▶ _TASK DETAILS_
Looking through the records below, please work out how many lines contain "computer". Give only that number.
==== INPUT MATERIAL ====
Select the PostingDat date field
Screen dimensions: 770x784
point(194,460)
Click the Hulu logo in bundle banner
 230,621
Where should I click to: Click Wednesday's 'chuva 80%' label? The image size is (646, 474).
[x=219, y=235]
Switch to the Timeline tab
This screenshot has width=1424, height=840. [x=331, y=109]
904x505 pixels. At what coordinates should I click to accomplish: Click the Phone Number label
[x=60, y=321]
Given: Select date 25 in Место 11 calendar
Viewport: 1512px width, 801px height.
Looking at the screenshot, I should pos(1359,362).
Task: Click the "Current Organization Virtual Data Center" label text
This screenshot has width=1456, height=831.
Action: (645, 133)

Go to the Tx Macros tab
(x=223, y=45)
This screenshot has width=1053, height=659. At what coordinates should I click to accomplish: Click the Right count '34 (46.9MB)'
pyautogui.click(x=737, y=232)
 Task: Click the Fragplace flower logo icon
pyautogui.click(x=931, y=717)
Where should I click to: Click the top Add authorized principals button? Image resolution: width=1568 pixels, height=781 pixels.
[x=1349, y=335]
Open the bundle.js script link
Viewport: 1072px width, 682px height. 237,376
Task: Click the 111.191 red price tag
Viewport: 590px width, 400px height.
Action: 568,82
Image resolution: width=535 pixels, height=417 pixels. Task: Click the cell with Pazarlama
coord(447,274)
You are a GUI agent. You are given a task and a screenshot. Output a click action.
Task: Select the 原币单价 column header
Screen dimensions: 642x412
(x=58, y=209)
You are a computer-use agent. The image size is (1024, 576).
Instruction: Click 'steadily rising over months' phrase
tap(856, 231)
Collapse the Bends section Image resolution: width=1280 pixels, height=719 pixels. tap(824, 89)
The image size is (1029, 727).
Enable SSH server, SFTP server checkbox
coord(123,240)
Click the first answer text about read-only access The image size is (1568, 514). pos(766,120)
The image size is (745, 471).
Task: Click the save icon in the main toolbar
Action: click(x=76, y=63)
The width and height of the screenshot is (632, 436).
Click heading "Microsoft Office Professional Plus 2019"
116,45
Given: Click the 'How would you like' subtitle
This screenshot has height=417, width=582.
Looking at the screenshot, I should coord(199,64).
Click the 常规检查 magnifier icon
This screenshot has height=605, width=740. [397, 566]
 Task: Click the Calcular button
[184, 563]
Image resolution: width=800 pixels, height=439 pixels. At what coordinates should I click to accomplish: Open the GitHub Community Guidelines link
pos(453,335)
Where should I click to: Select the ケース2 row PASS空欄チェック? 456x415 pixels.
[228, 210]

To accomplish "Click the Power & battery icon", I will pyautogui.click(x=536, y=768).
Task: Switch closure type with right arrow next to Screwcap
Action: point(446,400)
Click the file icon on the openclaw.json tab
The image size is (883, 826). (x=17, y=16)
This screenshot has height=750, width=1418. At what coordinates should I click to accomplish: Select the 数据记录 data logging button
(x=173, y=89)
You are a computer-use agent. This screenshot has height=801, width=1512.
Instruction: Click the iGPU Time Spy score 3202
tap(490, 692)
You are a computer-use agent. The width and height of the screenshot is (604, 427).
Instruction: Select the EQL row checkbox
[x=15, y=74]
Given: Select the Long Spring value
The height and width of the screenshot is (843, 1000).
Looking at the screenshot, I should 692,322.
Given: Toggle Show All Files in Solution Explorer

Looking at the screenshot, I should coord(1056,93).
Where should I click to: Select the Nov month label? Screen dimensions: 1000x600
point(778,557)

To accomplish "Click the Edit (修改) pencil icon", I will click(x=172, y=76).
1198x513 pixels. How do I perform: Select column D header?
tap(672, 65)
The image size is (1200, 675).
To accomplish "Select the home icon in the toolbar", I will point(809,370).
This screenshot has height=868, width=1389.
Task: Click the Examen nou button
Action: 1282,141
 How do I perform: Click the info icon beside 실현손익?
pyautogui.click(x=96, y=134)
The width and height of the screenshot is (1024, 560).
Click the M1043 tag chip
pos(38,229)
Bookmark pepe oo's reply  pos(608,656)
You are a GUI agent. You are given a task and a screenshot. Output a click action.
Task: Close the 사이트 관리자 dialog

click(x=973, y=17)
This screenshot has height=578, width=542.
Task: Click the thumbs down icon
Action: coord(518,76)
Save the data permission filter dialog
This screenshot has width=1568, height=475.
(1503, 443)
====
▶ _EXERCISE RESULT_
3